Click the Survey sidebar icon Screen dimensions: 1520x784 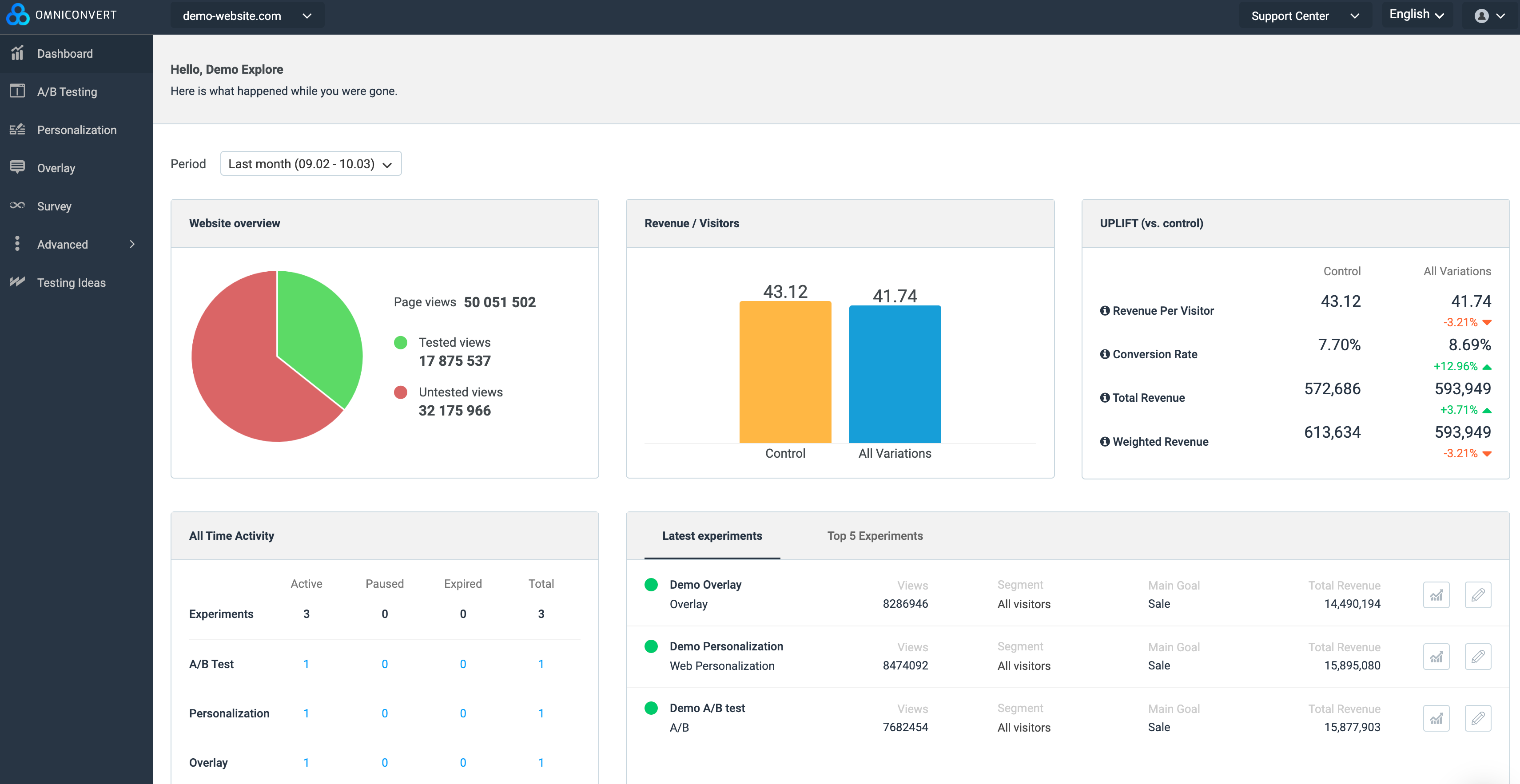[x=17, y=205]
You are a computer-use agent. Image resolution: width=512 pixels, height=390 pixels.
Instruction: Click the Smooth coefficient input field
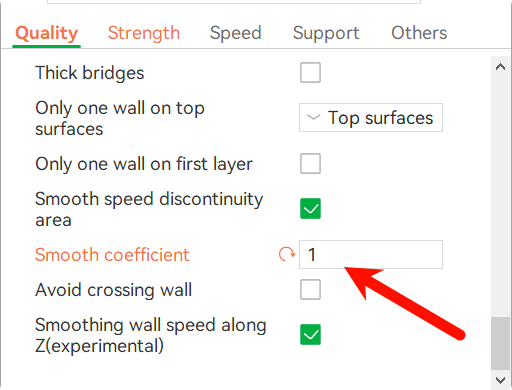tap(371, 254)
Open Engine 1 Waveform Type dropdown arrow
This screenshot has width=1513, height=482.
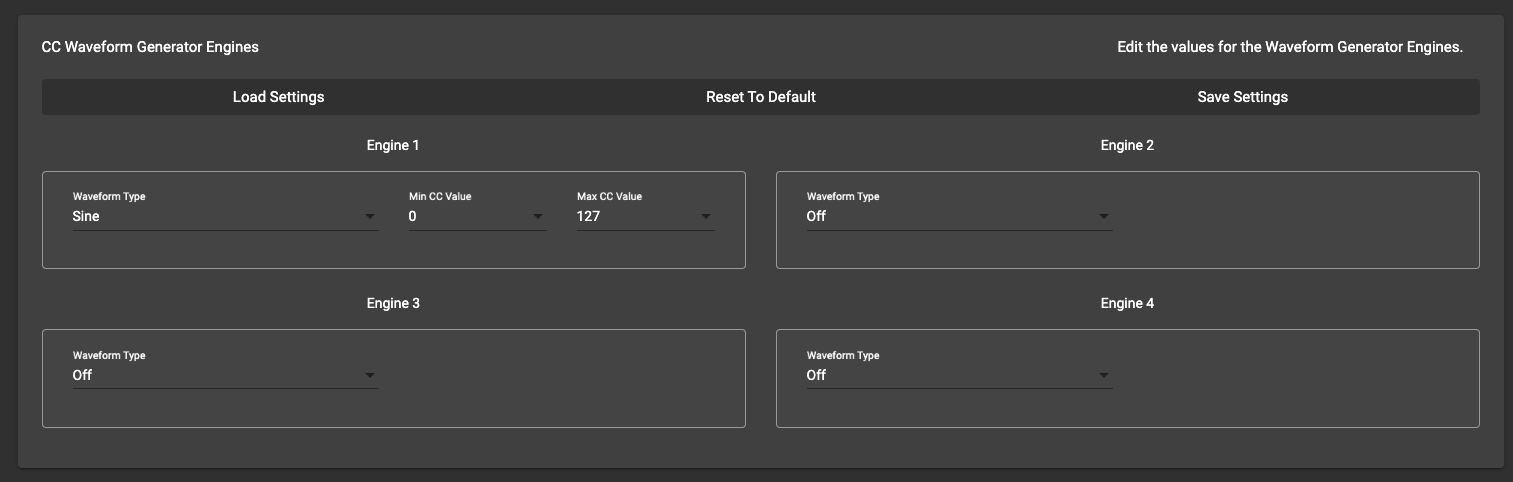(x=370, y=216)
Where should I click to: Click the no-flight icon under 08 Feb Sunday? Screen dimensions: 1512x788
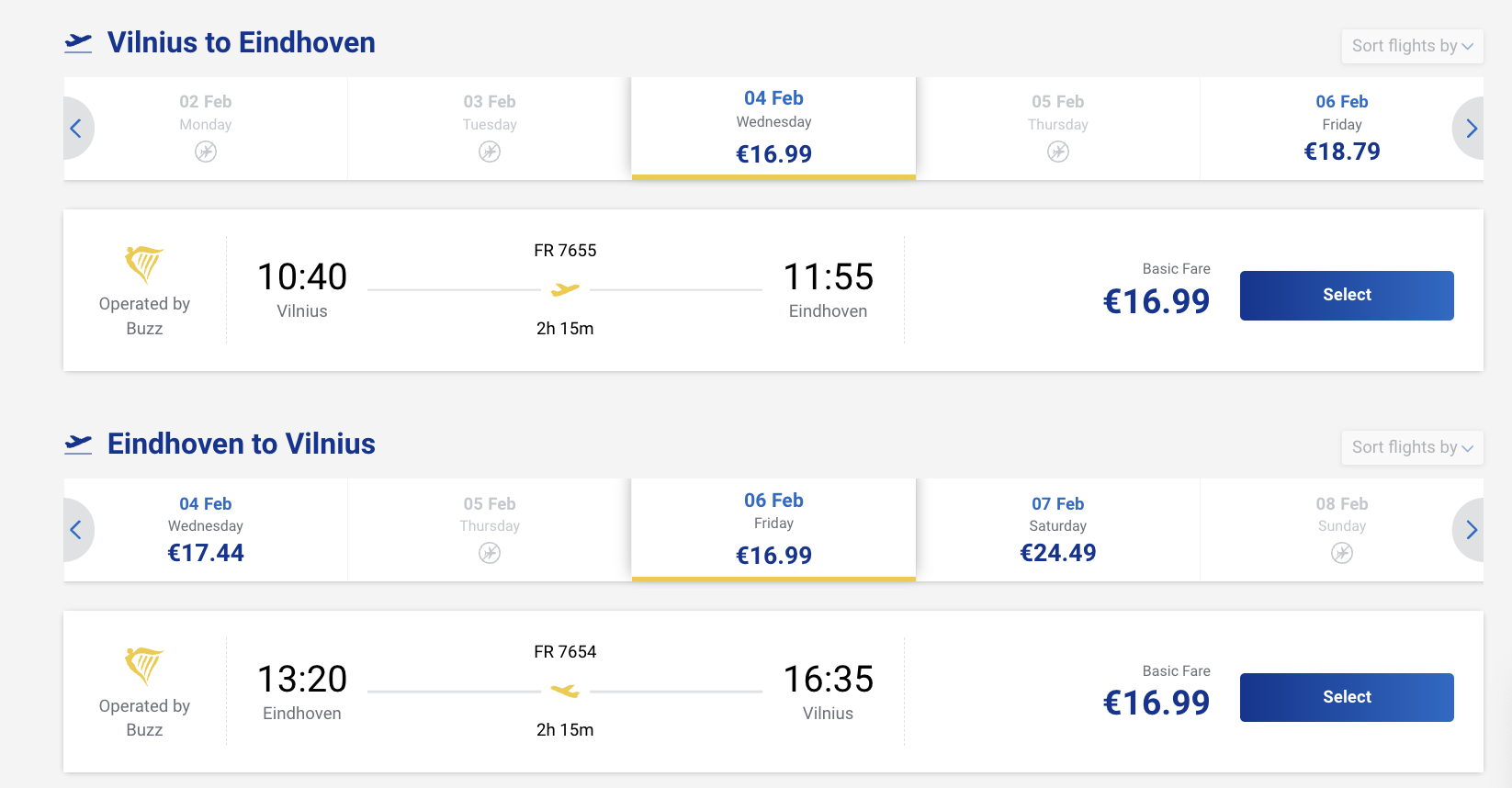(1342, 553)
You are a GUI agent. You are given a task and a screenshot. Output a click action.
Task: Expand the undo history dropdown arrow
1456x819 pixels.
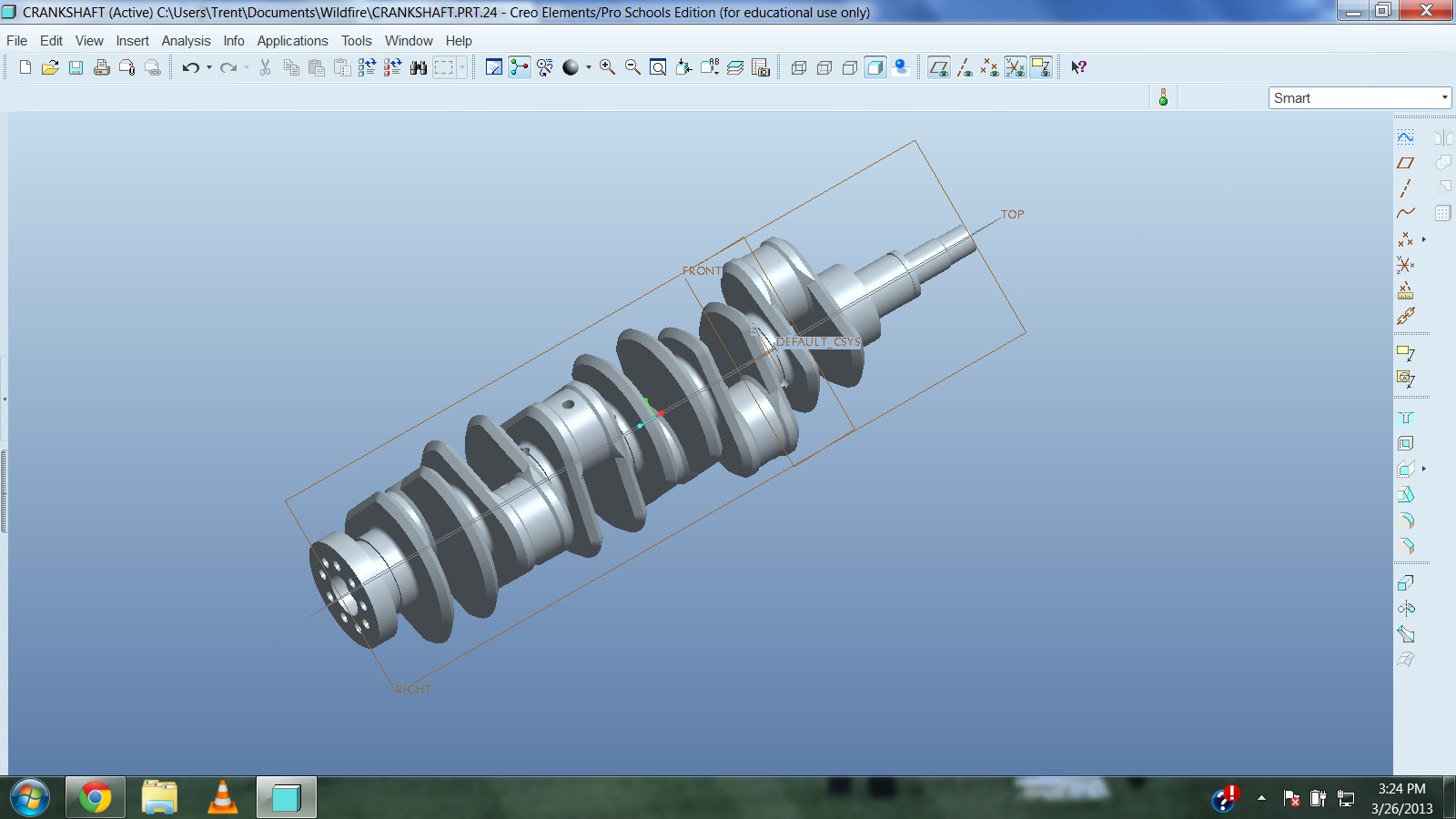(x=209, y=67)
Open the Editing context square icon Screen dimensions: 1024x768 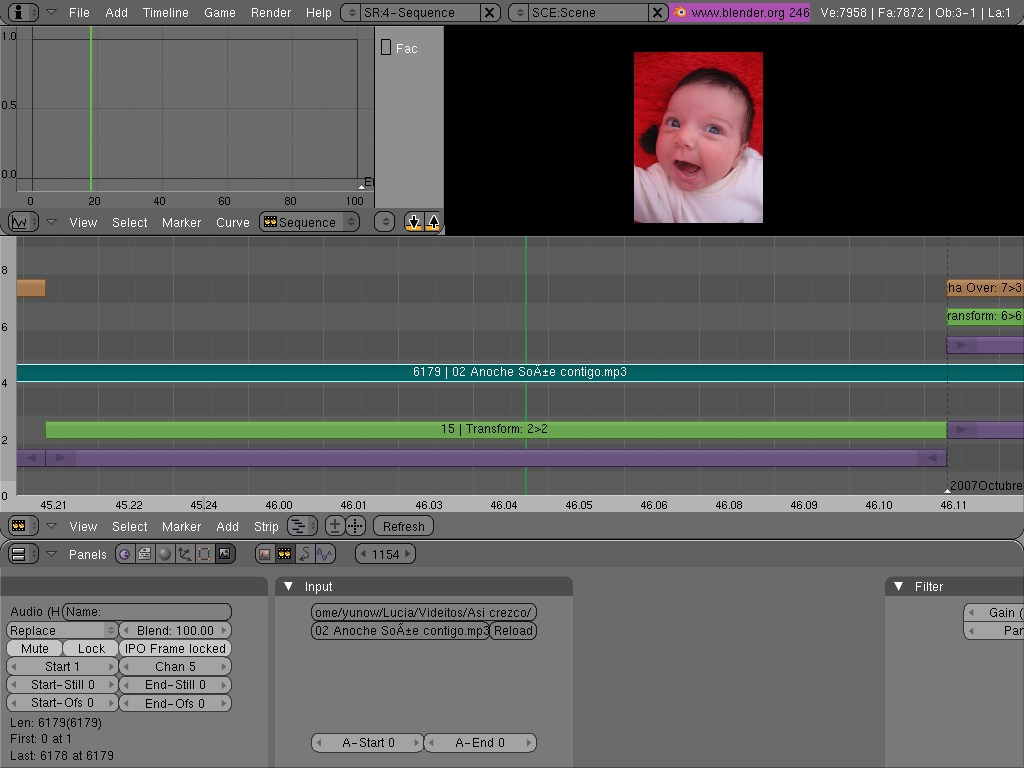click(204, 553)
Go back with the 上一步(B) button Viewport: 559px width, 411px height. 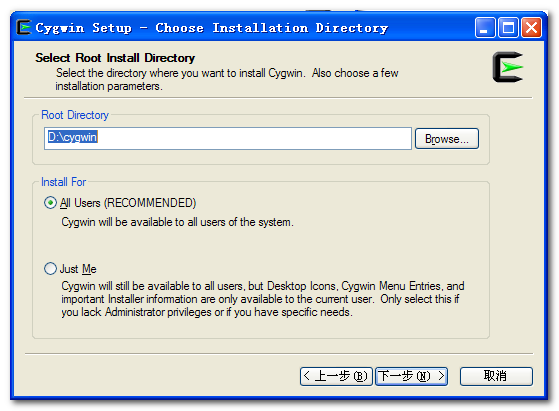336,376
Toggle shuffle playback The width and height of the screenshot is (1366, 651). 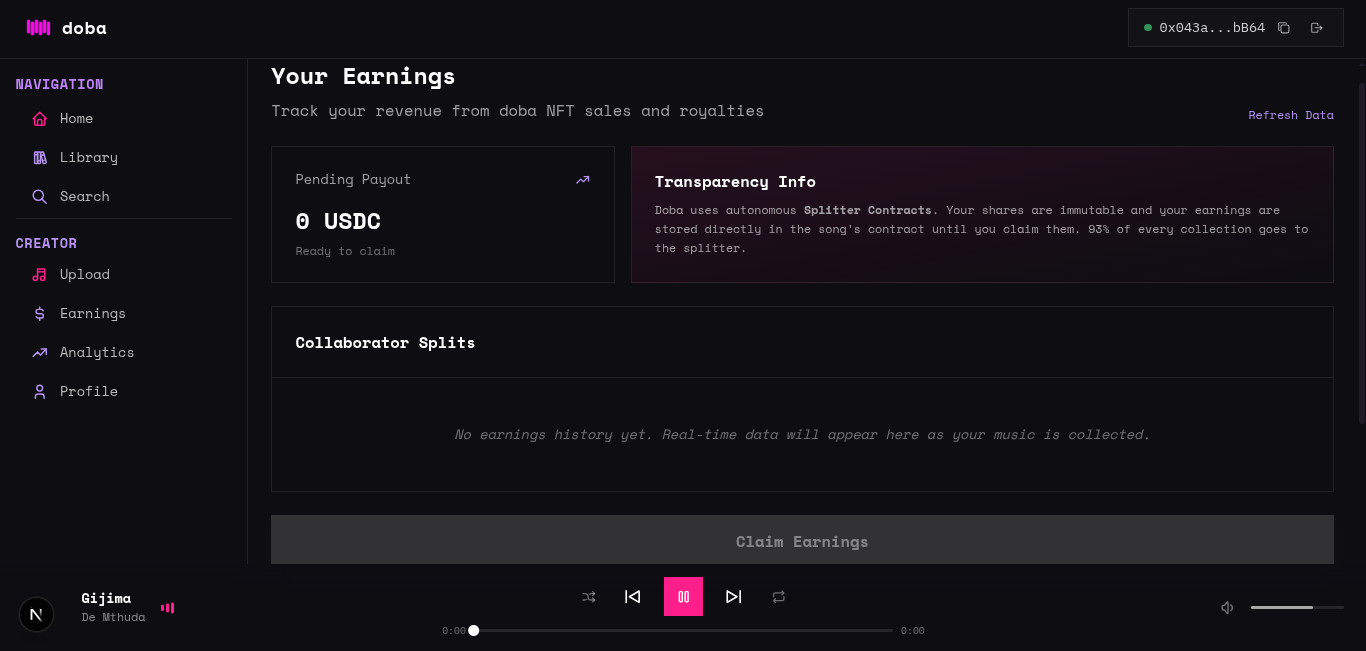589,597
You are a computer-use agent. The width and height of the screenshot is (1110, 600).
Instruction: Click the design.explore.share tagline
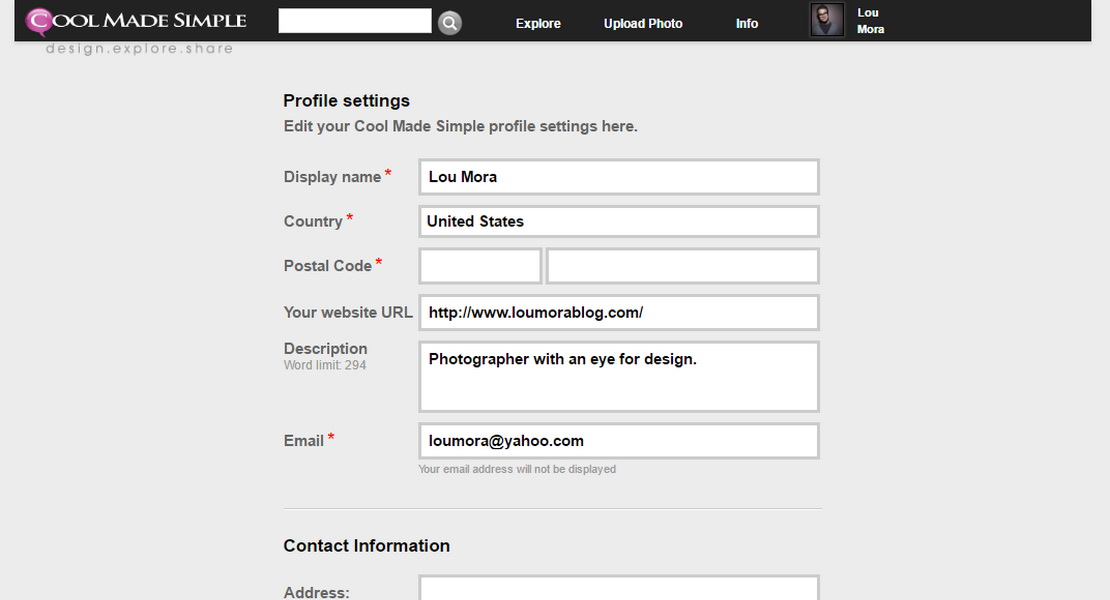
= = = = = = =
Task statement –
Please count the lines of the listing that contain the string "Instruction", matching case, and give only that number.

Response to the exercise –
2